**Written problem:** Pick out each line of the entries below that contains the word "icon", and copy those lines.

(Dataset excerpt)
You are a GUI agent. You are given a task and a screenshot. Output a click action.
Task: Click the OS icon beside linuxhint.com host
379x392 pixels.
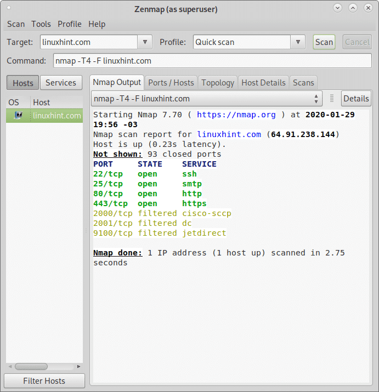[x=18, y=115]
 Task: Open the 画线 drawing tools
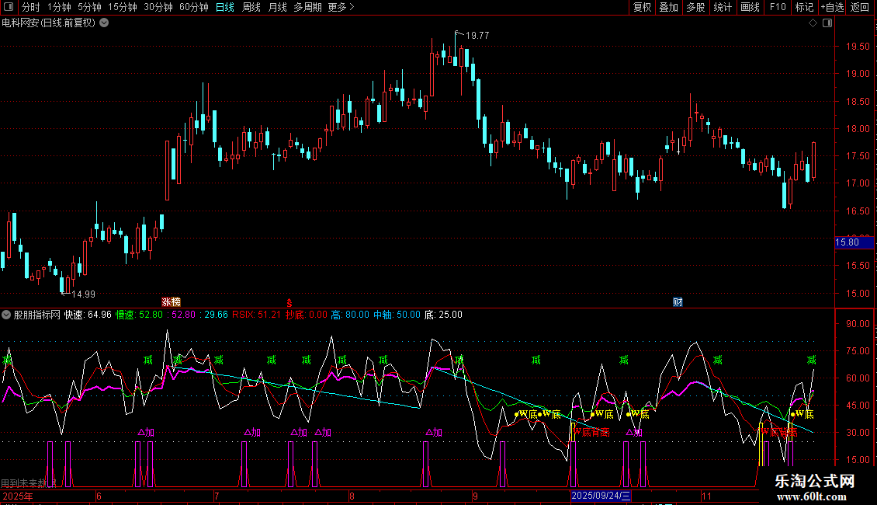[750, 7]
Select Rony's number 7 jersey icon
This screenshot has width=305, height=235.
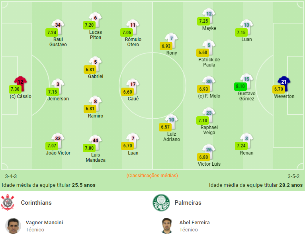(171, 39)
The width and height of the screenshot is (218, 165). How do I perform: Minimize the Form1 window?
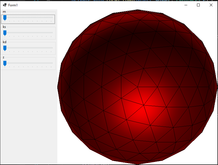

**Exercise answer:**
Task: Click the OS icon beside linuxhint.com host
Select Rony's number 7 jersey icon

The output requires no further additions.